La final del Clausura 2026 entre Pumas y Cruz Azul se jugará en tres sedes distintas. El duelo de ida se trasladó al Estadio Ciudad de los Deportes, tras la imposibilidad de usar el Estadio Ciudad de México. Este cambio afecta la logística, los ingresos por taquilla y la experiencia del aficionado. La decisión fue validada por la Liga MX, pero choca con marcos legales de uso de instalaciones deportivas y acuerdos contractuales previos.
¿Por qué Cruz Azul cambió la sede de la final de ida?
La FIFA tomó control del Estadio Ciudad de México tras su reestructuración. Eso impidió que Cruz Azul lo usara como sede local en la Liguilla. El estadio ya no cumple con los requisitos de homologación para partidos oficiales de Liga MX bajo la gestión celeste.

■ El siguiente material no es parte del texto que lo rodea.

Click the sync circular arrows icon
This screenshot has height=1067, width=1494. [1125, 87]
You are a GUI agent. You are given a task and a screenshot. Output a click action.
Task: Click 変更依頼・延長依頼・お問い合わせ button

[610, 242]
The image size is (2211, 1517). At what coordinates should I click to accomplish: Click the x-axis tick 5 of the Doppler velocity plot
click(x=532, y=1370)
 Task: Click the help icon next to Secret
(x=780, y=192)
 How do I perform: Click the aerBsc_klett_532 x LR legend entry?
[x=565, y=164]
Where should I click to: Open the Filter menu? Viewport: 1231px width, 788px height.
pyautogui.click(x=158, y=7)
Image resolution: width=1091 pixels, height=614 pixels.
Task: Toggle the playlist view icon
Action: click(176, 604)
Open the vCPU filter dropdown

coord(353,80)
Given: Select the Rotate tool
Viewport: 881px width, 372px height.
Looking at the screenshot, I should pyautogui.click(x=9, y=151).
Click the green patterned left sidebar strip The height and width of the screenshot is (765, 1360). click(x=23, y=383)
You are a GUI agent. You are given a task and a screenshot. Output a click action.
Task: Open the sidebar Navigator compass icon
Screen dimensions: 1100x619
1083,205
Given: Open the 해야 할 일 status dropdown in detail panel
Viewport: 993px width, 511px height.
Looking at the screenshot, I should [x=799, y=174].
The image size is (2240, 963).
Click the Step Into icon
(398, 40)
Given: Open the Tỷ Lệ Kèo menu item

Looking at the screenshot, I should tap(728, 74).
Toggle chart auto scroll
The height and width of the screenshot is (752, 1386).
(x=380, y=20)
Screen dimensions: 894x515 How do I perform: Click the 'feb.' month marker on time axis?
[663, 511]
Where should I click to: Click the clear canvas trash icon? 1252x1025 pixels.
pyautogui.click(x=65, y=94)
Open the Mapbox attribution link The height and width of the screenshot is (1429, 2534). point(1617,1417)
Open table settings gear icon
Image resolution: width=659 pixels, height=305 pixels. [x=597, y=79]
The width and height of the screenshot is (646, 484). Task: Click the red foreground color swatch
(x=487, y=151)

El equipo había jugado en tres recintos distintos durante el torneo: el Estadio Cuauhtémoc, el Estadio Banorte y ahora el Estadio Ciudad de los Deportes. Esta dispersión genera costos operativos adicionales y afecta la fidelidad de la base de hinchas.
El impacto económico del cambio de sede
Cada reubicación implica gastos en logística, seguridad y promoción. El Estadio Ciudad de los Deportes tiene menor capacidad que el Coloso de Santa Úrsula. Eso reduce los ingresos por taquilla, patrocinios y derechos de transmisión local. Según estimaciones del sector, la diferencia puede superar los 8 millones de pesos por partido.
¿Qué dice el marco legal sobre el uso de estadios en la Liga MX?
La Ley del Deporte y los estatutos de la Liga MX exigen que los clubes cuenten con una sede estable y homologada. Sin embargo, el reglamento permite excepciones por motivos de fuerza mayor o decisiones de organismos internacionales como la FIFA.
El cambio fue aprobado bajo el artículo 42 del Reglamento de Competencias, que contempla ajustes por «imposibilidad técnica o administrativa comprobada». No obstante, no existe un protocolo claro para sancionar la falta de planificación previa por parte de los clubes.
La disputa por Ciudad Universitaria
En el Clausura 2025, Cruz Azul jugó como local en el Estadio Olímpico Universitario, tras un acuerdo con la UNAM. Pero la renovación del contrato fue rechazada por la dirección universitaria. Esa decisión generó tensión y acusaciones de falta de transparencia.
La negativa se vinculó con la sanción a Adalberto Carrasquilla, cuya inhabilitación fue levantada por la Comisión Disciplinaria de la Liga MX, lo que generó desconfianza entre ambas instituciones.
¿Cómo afecta esto a la rivalidad Pumas vs Cruz Azul?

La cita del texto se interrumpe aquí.